◆ SOURCE TEXT ◆
# # # # # # #

There were three Miss Bradleys working for him in the parish. There was Miss Bradley, the housekeeper. She looked after Father and kept an eye on us altar boys. She had two nieces who lived with her. Miss Fletcher was a teacher in another school. Then there was Miss Fletcher, "the designated driver." That was how we described her. Over the years I only saw her driving Father's car twice. It was a big event. She would open the door to the garage under the church. The car was an antique Renault, and she would start it. Eventually, Father would come down in his priest's coat. It was black and reached down below the knees, topped by a French clerical hat. He had been educated in a college in France called Douai, but, like his peers and Catholics at the time, he pronounced it "Dawee." I saw him go out twice with Miss Fletcher in the car. Otherwise, I did not know what else she did.

Father Bradley must have influenced me more than I thought. He never preached about money. He taught me to love and revere the English martyrs and I think I wanted to be a person like him. To me St. Wilfrid's was so dark, so dirty, and I wanted some adventure in my life. I wanted to go some place farther away from Sheffield. My father had wanted to go to America when he got married but Mother would not hear of leaving her family, and the security of England.

# # # # # # #

◆ THE RECORDS ◆

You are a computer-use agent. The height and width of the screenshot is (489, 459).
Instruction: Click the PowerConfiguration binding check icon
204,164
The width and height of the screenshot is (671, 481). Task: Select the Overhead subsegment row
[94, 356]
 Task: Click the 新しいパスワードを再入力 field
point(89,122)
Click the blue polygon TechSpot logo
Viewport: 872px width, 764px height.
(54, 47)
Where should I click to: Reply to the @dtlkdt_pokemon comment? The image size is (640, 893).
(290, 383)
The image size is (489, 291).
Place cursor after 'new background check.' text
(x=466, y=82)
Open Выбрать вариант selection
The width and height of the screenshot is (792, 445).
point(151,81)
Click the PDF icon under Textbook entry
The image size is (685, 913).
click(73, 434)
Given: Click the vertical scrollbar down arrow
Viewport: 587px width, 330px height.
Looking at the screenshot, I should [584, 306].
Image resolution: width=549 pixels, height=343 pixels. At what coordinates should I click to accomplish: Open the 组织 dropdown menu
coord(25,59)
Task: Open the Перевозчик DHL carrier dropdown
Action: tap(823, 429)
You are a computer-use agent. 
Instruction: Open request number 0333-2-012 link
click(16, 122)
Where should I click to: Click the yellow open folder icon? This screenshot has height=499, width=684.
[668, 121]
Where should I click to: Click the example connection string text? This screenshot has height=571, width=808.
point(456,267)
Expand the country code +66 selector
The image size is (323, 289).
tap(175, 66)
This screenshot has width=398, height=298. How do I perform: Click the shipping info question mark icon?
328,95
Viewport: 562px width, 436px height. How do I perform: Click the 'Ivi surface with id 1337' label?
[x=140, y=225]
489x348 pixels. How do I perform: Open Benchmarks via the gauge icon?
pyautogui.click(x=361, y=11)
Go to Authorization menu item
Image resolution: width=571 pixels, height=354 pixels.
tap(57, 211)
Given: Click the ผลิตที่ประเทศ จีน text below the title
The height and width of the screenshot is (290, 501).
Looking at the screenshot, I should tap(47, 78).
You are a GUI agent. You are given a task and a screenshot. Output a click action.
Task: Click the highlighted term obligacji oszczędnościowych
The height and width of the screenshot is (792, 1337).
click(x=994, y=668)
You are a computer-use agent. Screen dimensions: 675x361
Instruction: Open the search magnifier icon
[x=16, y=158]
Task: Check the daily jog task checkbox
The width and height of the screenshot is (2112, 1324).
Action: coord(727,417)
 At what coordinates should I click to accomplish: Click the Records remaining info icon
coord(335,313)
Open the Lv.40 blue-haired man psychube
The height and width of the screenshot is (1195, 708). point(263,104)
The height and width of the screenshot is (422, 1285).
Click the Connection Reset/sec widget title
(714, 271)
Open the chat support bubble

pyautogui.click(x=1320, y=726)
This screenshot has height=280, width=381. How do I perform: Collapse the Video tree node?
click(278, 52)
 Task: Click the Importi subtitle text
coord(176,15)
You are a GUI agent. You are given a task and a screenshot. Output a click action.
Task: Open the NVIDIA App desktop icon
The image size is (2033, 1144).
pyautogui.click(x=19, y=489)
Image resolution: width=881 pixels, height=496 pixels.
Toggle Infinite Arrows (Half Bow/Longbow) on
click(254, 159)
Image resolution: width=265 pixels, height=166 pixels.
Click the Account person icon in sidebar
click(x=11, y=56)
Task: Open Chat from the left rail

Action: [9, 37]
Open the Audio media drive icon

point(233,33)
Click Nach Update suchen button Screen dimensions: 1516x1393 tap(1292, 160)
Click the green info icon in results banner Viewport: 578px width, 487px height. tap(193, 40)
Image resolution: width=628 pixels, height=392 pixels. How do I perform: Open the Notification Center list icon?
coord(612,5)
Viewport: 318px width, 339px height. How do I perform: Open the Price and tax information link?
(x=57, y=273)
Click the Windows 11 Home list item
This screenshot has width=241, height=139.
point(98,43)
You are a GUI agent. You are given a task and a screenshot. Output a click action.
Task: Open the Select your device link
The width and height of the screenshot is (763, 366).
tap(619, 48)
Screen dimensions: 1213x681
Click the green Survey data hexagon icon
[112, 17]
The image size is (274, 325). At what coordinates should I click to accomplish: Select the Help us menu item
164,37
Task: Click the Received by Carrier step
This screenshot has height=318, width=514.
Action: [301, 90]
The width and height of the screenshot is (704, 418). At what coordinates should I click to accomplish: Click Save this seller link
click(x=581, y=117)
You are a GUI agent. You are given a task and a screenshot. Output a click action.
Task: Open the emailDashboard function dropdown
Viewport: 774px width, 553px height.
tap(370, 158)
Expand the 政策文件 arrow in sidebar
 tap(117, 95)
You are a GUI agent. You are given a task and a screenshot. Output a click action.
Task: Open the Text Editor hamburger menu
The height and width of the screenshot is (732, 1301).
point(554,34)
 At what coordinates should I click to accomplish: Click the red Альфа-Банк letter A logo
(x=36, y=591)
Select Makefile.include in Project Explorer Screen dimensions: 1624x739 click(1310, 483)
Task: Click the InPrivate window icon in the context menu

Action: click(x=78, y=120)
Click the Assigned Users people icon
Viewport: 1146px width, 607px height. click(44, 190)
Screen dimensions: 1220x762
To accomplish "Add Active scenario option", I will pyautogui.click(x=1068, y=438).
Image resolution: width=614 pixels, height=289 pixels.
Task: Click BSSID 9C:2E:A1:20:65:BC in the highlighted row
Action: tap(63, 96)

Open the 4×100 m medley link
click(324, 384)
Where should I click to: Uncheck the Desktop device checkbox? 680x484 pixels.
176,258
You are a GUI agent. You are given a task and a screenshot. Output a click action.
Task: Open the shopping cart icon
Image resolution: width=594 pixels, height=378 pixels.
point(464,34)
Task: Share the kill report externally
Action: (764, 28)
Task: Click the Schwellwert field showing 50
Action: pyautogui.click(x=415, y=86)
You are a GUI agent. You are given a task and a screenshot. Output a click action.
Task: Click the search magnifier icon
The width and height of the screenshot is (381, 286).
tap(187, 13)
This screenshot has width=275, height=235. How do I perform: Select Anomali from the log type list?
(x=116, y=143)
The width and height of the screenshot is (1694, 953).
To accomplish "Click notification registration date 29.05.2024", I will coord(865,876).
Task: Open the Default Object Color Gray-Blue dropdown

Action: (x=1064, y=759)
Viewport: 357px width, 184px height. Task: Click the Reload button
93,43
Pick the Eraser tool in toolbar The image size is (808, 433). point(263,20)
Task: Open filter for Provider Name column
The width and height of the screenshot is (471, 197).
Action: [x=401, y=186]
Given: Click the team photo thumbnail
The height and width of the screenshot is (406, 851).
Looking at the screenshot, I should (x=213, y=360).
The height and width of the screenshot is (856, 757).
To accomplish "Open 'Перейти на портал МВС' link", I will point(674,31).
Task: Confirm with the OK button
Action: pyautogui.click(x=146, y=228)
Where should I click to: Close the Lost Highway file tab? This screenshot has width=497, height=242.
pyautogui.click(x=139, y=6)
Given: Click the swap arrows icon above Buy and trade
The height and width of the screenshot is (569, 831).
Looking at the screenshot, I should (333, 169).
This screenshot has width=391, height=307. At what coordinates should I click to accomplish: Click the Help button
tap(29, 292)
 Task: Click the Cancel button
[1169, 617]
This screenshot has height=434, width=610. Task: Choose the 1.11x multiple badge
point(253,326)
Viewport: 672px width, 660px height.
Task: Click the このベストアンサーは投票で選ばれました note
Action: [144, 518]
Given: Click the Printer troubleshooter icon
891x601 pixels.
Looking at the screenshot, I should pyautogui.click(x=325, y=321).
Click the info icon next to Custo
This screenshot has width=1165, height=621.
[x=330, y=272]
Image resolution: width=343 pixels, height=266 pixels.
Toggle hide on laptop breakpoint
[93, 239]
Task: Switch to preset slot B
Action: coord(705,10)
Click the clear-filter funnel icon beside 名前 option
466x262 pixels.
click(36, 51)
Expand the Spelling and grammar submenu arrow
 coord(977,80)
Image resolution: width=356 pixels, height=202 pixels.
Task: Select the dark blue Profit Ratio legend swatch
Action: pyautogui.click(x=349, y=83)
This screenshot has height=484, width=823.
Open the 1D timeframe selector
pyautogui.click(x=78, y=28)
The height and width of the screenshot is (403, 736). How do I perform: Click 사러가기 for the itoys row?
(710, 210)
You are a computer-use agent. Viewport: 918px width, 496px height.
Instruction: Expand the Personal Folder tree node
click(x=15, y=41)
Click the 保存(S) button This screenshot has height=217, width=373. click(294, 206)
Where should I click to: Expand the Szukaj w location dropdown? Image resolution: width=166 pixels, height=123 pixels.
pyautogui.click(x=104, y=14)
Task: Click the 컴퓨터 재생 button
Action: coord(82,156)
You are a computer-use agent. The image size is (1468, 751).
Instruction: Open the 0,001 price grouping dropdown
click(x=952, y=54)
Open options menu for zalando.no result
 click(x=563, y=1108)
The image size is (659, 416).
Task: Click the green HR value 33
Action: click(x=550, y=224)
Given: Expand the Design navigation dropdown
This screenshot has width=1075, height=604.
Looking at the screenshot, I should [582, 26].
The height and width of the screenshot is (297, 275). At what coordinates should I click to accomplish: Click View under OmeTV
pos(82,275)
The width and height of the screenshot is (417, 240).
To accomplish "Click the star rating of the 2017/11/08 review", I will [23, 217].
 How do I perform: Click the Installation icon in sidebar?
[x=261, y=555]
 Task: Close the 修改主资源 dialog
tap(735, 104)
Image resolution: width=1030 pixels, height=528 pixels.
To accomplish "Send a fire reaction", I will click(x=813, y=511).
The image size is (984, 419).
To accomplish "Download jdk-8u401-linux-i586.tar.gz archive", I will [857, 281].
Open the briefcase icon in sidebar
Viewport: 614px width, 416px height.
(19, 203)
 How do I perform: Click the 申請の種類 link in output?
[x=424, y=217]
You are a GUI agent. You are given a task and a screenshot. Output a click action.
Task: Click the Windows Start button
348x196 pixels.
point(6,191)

# # # # # # #

◆ SHORT EXERCISE 1 ◆
In the passage about Father Bradley, how would you say "He never preached about money." in Spanish?
◆ SHORT EXERCISE 2 ◆
Reproduce the records verbatim from the line with "This screenshot has width=275, height=235." to the line with "Action: pyautogui.click(x=349, y=83)", both included.
The passage about Father Bradley and the records are unrelated material.

◆ RESULT 1 ◆
Nunca predicaba sobre el dinero.

◆ RESULT 2 ◆
This screenshot has width=275, height=235. How do I perform: Select Anomali from the log type list?
(x=116, y=143)
The width and height of the screenshot is (1694, 953).
To accomplish "Click notification registration date 29.05.2024", I will coord(865,876).
Task: Open the Default Object Color Gray-Blue dropdown

Action: (x=1064, y=759)
Viewport: 357px width, 184px height. Task: Click the Reload button
93,43
Pick the Eraser tool in toolbar The image size is (808, 433). point(263,20)
Task: Open filter for Provider Name column
The width and height of the screenshot is (471, 197).
Action: [x=401, y=186]
Given: Click the team photo thumbnail
The height and width of the screenshot is (406, 851).
Looking at the screenshot, I should (x=213, y=360).
The height and width of the screenshot is (856, 757).
To accomplish "Open 'Перейти на портал МВС' link", I will point(674,31).
Task: Confirm with the OK button
Action: pyautogui.click(x=146, y=228)
Where should I click to: Close the Lost Highway file tab? This screenshot has width=497, height=242.
pyautogui.click(x=139, y=6)
Given: Click the swap arrows icon above Buy and trade
The height and width of the screenshot is (569, 831).
Looking at the screenshot, I should (333, 169).
This screenshot has width=391, height=307. At what coordinates should I click to accomplish: Click the Help button
tap(29, 292)
 Task: Click the Cancel button
[1169, 617]
This screenshot has height=434, width=610. Task: Choose the 1.11x multiple badge
point(253,326)
Viewport: 672px width, 660px height.
Task: Click the このベストアンサーは投票で選ばれました note
Action: [144, 518]
Given: Click the Printer troubleshooter icon
891x601 pixels.
Looking at the screenshot, I should pyautogui.click(x=325, y=321).
Click the info icon next to Custo
This screenshot has width=1165, height=621.
[x=330, y=272]
Image resolution: width=343 pixels, height=266 pixels.
Toggle hide on laptop breakpoint
[93, 239]
Task: Switch to preset slot B
Action: coord(705,10)
Click the clear-filter funnel icon beside 名前 option
466x262 pixels.
click(36, 51)
Expand the Spelling and grammar submenu arrow
 coord(977,80)
Image resolution: width=356 pixels, height=202 pixels.
Task: Select the dark blue Profit Ratio legend swatch
Action: pyautogui.click(x=349, y=83)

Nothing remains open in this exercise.